Tuesday, October 11, 2016

The End of an Era? Federal Civil Procedure After the 2015 Amendments

My article on the 2015 amendments to the FRCPs is now in print. It’s The End of an Era? Federal Civil Procedure After the 2015 Amendments, 66 Emory L.J. 1 (2016). Here’s the abstract:

The recent amendments to the Federal Rules of Civil Procedure were the most controversial in decades. The biggest criticisms concerned pleading standards and access to discovery. Many feared that the amendments would undermine the simplified, merits-driven approach that the original drafters of the Federal Rules envisioned and would weaken access to justice and the enforcement of substantive rights and obligations.

This Article argues that the amendments that came into effect on December 1, 2015, do not mandate a more restrictive approach to pleading or discovery. Although there was legitimate cause for alarm given the advisory committee’s earlier proposals and supporting documents, the final amendments — in light of their text, structure, and accompanying advisory committee notes — should be interpreted to preserve notice pleading and a robust discovery process. The more significant lesson of the 2015 amendments, therefore, may be to confirm the view that the amendment mechanism of the Rules Enabling Act is unlikely to generate consequential changes to the Federal Rules (for better or for worse). The process leading to the 2015 amendments was teed up almost perfectly for opponents of meaningful access and enforcement to make real, detrimental changes to federal pleading and discovery standards. Yet the final amendments ultimately did not do so.

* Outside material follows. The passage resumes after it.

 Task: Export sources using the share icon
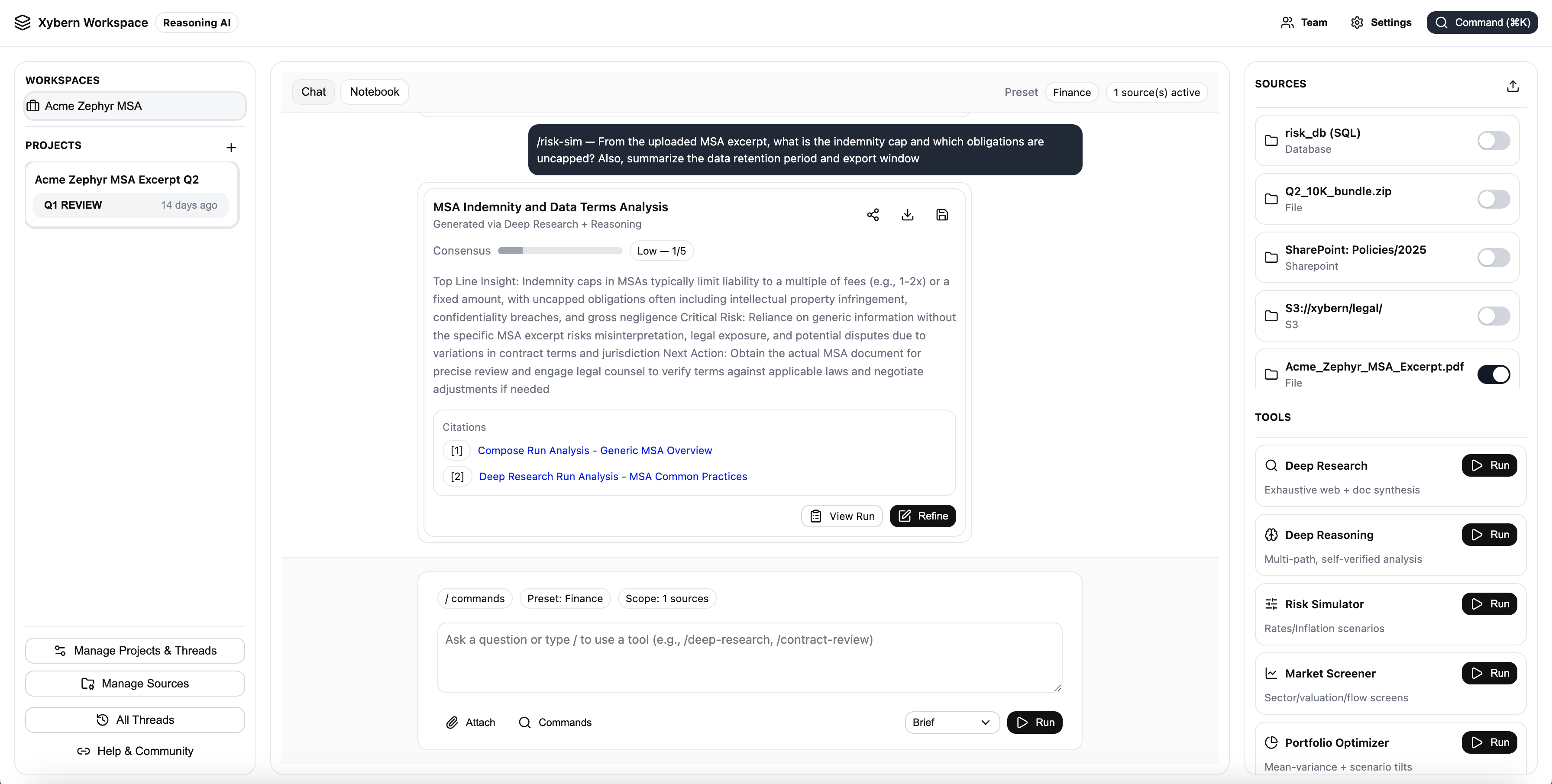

Accordingly, the key battleground following the 2015 amendments will be in the federal courts themselves, as judges are called upon to interpret and apply the rules in particular cases. No doubt aware of this fact, Chief Justice Roberts has taken various steps to spin the recent amendments as making more significant changes than they actually do. These post-amendment moves are not legally authoritative and do not modify the law of civil procedure. But the Chief Justice and his allies may win the day if they are able to dominate the gestalt surrounding the 2015 amendments in a way that persuades lower court judges to take a more restrictive approach. Properly interpreted, the 2015 amendments do not support the Chief’s narrative. Recognizing this will be crucial for ensuring access and enforcement going forward.

 

 

 

 

https://lawprofessors.typepad.com/civpro/2016/10/the-end-of-an-era-federal-civil-procedure-after-the-2015-amendments.html

Adam Steinman, Discovery, Federal Rules of Civil Procedure, Recent Scholarship, Twombly/Iqbal | Permalink

Comments

Adam, I agree that change is not likely. I do not agree that change is not needed to IMPROVE access to justice. You write: “The process leading to the 2015 amendments was teed up almost perfectly for opponents of meaningful access and enforcement to make real, detrimental changes to federal pleading and discovery standards. Yet the final amendments ultimately did not do so.”

October 20, 2016 the latest edition of the Rule of Law Index is to be released. http://worldjusticeproject.org/blog/october-20-launch-announced-wjp-rule-law-index-2016 I doubt that there will be much change in the US’s usual miserable showing in access to justice. ABA President Hubbard told the ALI at its 2015 Annual Meeting: “Lack of access to justice in our country is simply a national disgrace. … The United States of America ranks 65th of 99 countries around the world in accessibility and affordability of civil justice.”

We have a lot of catching up to do to make it into the top 50, let alone the top 10. Has anyone noticed how many law review articles there have been on Iqbal and how few on the ABA’s Model Access Act? The only people who can access the courts are those with lots of money or institutional support. It is their access that is being defended enthusiastically. A whole lot needs to be changed in Federal Procedure, not least of all in pleading and discovery, if we are to provide justice for all.